I sat up all night, listening to the ragged breaths growling and gasping in and out of my feverish little girl. I had plenty of time to contemplate how the most intimate, profound, and intense moments of my life have centered around breath.
I was young when I learned that people could die in their sleep, about 5, I think. I would sneak out of bed in the middle of the night to do bed checks, making sure my family was safe and well. The snorers were easy. I could listen for my parents’ snoring from my bed. My grandfather snored, too, but not Grandma. I’d watch her low profile for signs of movement, but I had to be stealthy; she was a light sleeper, and still had mothers’ ears. I’d check on each of my brothers, as well, before I could let myself settle down, and go back to sleep.
When I got older, and couldn’t sleep, I’d sync my breathing with that of my parents’ snoring. It worked better than warm milk for sending me off to dreamland. Something about that snore meant “situation normal,” and the cadence was hypnotic and soothing.
Sometimes, I find myself in situations where I hold my breath. My large family stood around my brother’s bed in the ICU, each of us reaching out to touch him; a hand, a leg, I held him near his left elbow. The doctor turned off the life support, and I held my breath, hoping for a miracle. I held my breath for so long, but he was gone.
A few years later, in another ICU of another hospital, I held my breath as my mother was extubated after weeks on a ventilator. This time, it worked. It wasn’t easy, but she took a breath, and then another. Eventually, she made eye contact, and squeezed back with the hand I was holding. And soon, she was back to her old, talkative self.
I exhaled when my husband said, “I do.”
I held my breath through the frequent, and impossibly long pauses in my father’s breathing during his last weeks.
My breath gets away from me during a panic attack; I often hold my breath when I’m hopeful, and I use my breath to blow away eyelashes, and blow out candles to make a wish. Exercise, excitement, engagement, even lovemaking are all tied up in breath. Breath is life.
“Breathe,” my husband coaxed, as he counted through my contractions.
“Breathe,” I silently willed the air in and out of my newborn’s body.
“Breathe,” I commanded an empty room, wishing I could send my strength to my husband, who was in the midst of a medical crisis in Istanbul. “We can deal with anything else, as long as you keep breathing.”

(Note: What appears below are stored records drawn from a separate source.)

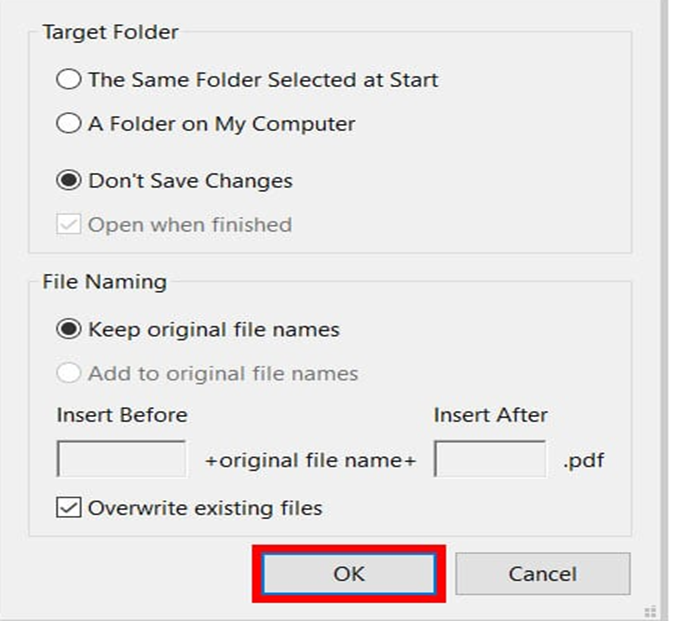The image size is (673, 621).
Task: Select 'The Same Folder Selected at Start' radio button
Action: (69, 79)
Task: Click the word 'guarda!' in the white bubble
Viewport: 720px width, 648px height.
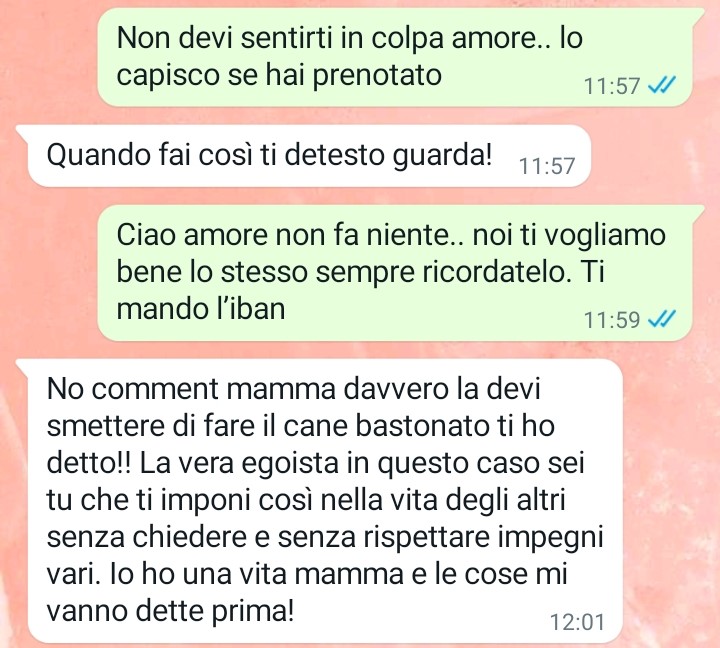Action: (442, 156)
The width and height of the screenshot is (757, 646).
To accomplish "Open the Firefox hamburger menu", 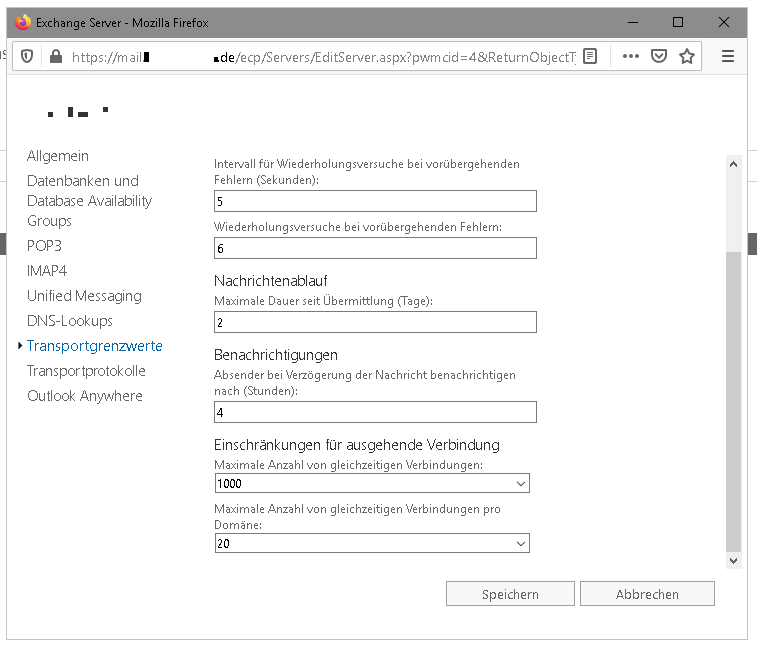I will point(728,57).
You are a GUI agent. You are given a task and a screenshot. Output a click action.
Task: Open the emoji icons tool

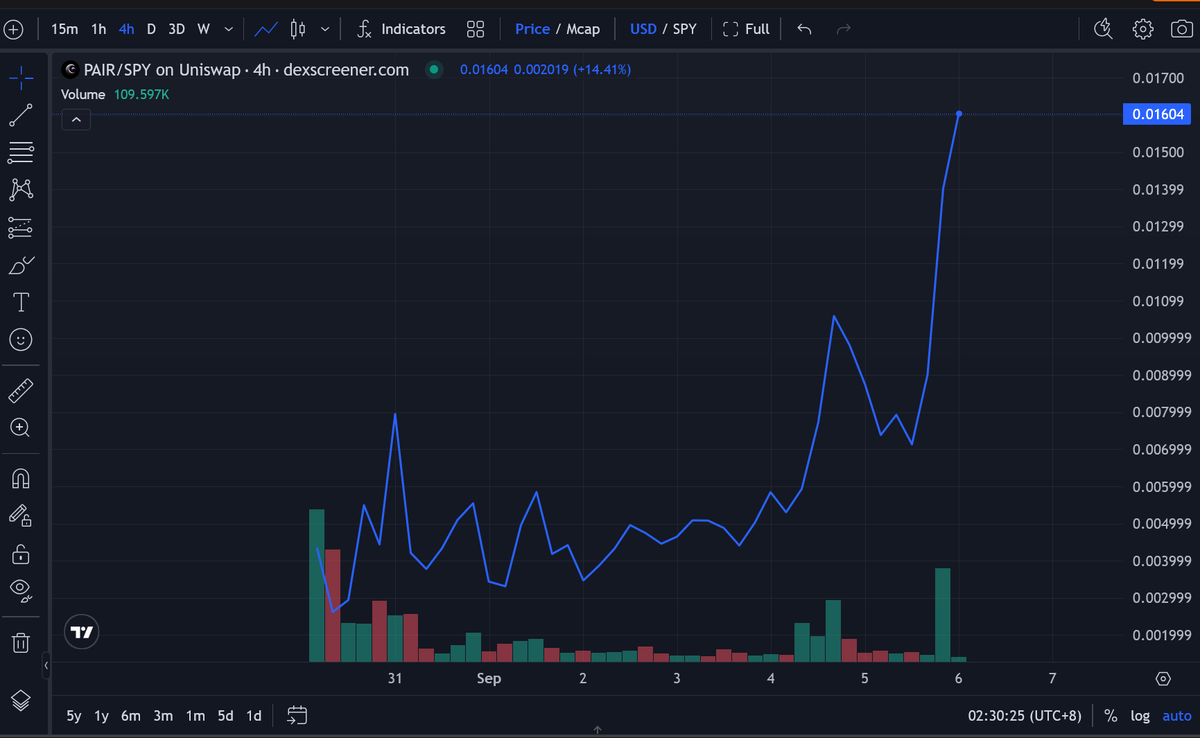(x=20, y=340)
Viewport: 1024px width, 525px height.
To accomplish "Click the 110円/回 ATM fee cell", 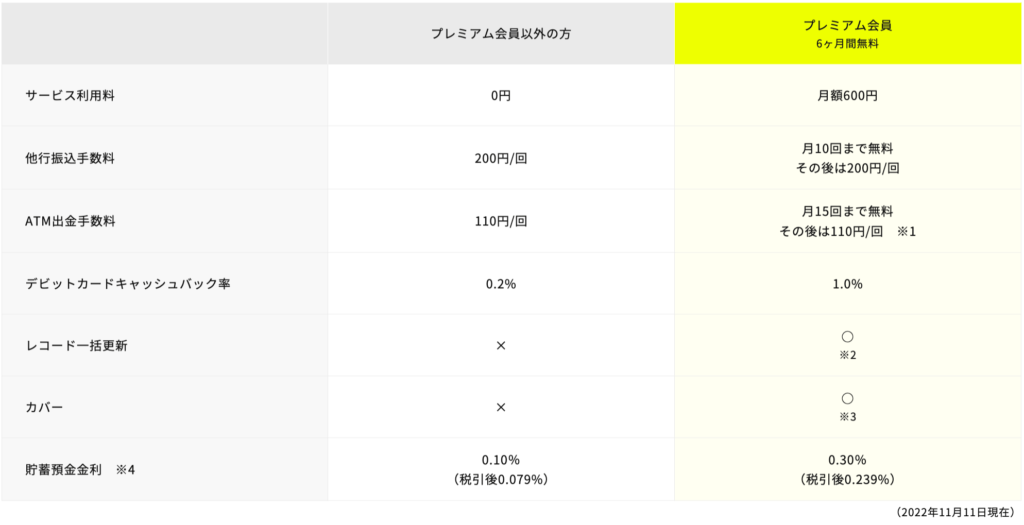I will click(501, 221).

I think of my newborn niece, just 3 weeks old, and she’s spent most of that time connected to machines that help her breathe, or breathe for her. Each time I pray for her to breathe, I imagine her mama has prayed a thousand times more. And she is improving, needing less and less assistance each day. Enough equipment has been removed now for her to cry – how beautiful is the sound of a baby’s cry? Especially after this.
Our breath is completely tied up in crying. And laughing.
I’ve experienced joy so overwhelming that I momentarily forgot to breathe. I’ve experienced pain so intense the entire world disappeared. There was nothing left but me, and the pain, and my breath. The slightest movement had to be orchestrated; rest on inhale, exert on exhale. Each breath is painful, yet each breath is progress.
Sometimes all we have left is our breath. Sometimes breath is all we need. One more breath, to take us to one more moment. Inhale. Exhale. Repeat. A slow, quiet meditation on now, until our strength returns, or a renewed hope, even if just to get through another day, and we’re able to slowly start incorporating the rest of the world back into our reality.
If the only thing left to do is breathe, then breathe.
As long as you have breath, you have this moment.
P.S. The little angel is feeling much better, and had more energy than me today. As usual.
P.P.S. BlogHer selected me as a Voice of the Year 2013 for this piece.